En regardant quelques séquences d’information sur cette tragédie, ce que j’ai trouvé significatif en tant qu’expert du deuil(voir mon livre), c’est la façon dont nous, en tant que société, et plus particulièrement aux États-Unis, parlons de la tristesse dont les hommes ont fait preuve. L’expression « la vulnérabilité est une force » a été utilisée par le présentateur de CNN Chris Cuomo pour la décrire. C’est l’une des rares fois où l’on a vu des hommes adultes – en particulier des athlètes professionnels – verser des larmes et parler avec une boule dans la gorge. Je pense qu’il est important de reconnaître ces lamentations extérieures.
Trop souvent, nous envoyons aux garçons et aux hommes le message que la sensibilité et les larmes ne sont réservées qu’aux personnes émotionnellement fragiles. Mais dimanche, des milliers de personnes, des plus jeunes aux retraités, ont vu des athlètes professionnels interrompre leur match pour rendre hommage à Bryant, souvent en versant des larmes. Pendant ces moments de silence, nous avons pu constater que pleurer en public est sûr, sage et fait partie de l’amour. Cela fait partie du deuil.

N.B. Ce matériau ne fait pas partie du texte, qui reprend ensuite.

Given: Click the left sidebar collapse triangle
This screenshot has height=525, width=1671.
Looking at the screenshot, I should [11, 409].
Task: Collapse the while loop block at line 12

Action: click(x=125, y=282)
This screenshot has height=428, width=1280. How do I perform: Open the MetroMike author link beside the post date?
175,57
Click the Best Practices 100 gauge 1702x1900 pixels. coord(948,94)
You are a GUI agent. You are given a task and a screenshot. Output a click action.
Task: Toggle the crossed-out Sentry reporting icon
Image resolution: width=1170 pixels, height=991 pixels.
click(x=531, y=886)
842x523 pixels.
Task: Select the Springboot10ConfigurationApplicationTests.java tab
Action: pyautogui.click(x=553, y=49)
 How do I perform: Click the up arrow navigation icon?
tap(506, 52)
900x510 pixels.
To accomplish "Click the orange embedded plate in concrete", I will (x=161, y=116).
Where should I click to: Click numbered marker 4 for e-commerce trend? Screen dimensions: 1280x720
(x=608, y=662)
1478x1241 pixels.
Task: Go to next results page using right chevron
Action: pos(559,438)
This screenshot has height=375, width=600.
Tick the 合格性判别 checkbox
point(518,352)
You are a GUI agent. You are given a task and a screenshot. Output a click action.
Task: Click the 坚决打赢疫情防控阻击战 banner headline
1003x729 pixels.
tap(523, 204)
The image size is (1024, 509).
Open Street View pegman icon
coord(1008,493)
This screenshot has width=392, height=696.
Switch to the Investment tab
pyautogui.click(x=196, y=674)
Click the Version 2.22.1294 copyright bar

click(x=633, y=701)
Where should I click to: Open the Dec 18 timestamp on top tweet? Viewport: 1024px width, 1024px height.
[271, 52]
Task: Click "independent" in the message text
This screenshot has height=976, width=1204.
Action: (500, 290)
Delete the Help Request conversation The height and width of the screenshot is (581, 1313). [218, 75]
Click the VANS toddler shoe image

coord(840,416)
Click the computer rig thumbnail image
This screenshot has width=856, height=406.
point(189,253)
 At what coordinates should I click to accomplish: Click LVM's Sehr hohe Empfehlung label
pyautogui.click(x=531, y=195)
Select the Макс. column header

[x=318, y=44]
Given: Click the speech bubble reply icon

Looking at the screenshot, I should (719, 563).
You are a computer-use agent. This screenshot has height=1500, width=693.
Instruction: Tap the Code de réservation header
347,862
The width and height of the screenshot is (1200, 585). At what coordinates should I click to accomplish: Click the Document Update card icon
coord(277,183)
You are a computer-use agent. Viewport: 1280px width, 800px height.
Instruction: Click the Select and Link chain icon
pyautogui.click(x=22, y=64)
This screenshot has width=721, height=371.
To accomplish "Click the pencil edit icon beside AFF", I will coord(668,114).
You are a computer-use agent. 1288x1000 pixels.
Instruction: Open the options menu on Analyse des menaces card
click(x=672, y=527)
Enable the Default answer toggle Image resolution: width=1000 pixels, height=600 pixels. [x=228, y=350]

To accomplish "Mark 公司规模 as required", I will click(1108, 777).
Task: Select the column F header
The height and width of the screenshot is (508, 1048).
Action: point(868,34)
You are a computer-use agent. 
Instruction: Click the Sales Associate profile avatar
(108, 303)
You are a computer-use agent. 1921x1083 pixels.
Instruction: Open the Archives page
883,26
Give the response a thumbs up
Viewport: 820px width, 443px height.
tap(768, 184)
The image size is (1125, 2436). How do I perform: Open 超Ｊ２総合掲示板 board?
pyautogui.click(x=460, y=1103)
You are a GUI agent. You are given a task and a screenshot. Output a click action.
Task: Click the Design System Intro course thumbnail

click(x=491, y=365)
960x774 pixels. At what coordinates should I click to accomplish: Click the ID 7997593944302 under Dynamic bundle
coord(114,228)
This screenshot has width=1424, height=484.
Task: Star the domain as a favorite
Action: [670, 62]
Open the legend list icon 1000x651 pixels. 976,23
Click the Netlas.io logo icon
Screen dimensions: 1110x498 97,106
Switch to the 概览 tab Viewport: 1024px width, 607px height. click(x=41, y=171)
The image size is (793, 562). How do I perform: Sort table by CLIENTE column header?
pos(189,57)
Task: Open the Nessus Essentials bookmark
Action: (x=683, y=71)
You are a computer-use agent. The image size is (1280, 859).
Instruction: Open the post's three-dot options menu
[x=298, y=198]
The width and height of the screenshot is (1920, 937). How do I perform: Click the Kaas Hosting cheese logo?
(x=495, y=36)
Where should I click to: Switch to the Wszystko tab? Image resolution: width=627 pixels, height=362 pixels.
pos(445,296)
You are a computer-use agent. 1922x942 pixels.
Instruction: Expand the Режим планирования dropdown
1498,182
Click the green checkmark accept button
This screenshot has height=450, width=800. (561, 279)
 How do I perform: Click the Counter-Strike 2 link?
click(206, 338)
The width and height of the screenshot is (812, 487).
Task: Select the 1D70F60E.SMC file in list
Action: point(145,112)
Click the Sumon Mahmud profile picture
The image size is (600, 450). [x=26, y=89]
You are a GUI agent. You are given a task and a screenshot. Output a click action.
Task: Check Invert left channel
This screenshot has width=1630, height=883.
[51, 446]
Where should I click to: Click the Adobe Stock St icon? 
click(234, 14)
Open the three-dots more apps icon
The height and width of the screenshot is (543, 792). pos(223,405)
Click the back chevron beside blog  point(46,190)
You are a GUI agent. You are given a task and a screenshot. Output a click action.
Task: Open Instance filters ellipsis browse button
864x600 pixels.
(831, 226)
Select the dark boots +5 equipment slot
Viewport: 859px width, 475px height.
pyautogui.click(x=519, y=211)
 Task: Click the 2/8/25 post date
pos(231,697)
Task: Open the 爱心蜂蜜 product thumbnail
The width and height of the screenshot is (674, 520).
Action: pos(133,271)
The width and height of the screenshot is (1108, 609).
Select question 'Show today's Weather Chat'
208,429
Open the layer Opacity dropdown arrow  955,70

Nous oublions parfois que le deuil fait partie de l’expérience humaine. Tant que vous serez en contact avec des personnes et que vous aurez le sentiment de leur appartenir d’une manière ou d’une autre, qu’il s’agisse de votre famille, de vos amis ou de vos collègues de travail, vous serez confronté à la perte d’un être cher. Personne n’est à l’abri d’une perte ou d’un deuil, et pourtant, nous sommes mal équipés pour faire face à cette expérience universelle.
Bien que vous puissiez penser que certaines personnes savent mieux que d’autres quoi dire ou comment exprimer leur cœur, il est important de noter que, parfois, les larmes du deuil ne viennent pas toutes en même temps. Il peut y avoir des doutes quant à savoir s’il faut retenir ses larmes ou les laisser couler, et les personnes endeuillées cherchent souvent des indices auprès des autres pour savoir s’il est « acceptable » de pleurer. En une fraction de seconde, l’endeuillé peut choisir de compromettre son sentiment de tristesse au profit d’un sentiment de sécurité. Mais étouffer ses larmes et réprimer son chagrin peut s’avérer aussi grave que le chagrin lui-même.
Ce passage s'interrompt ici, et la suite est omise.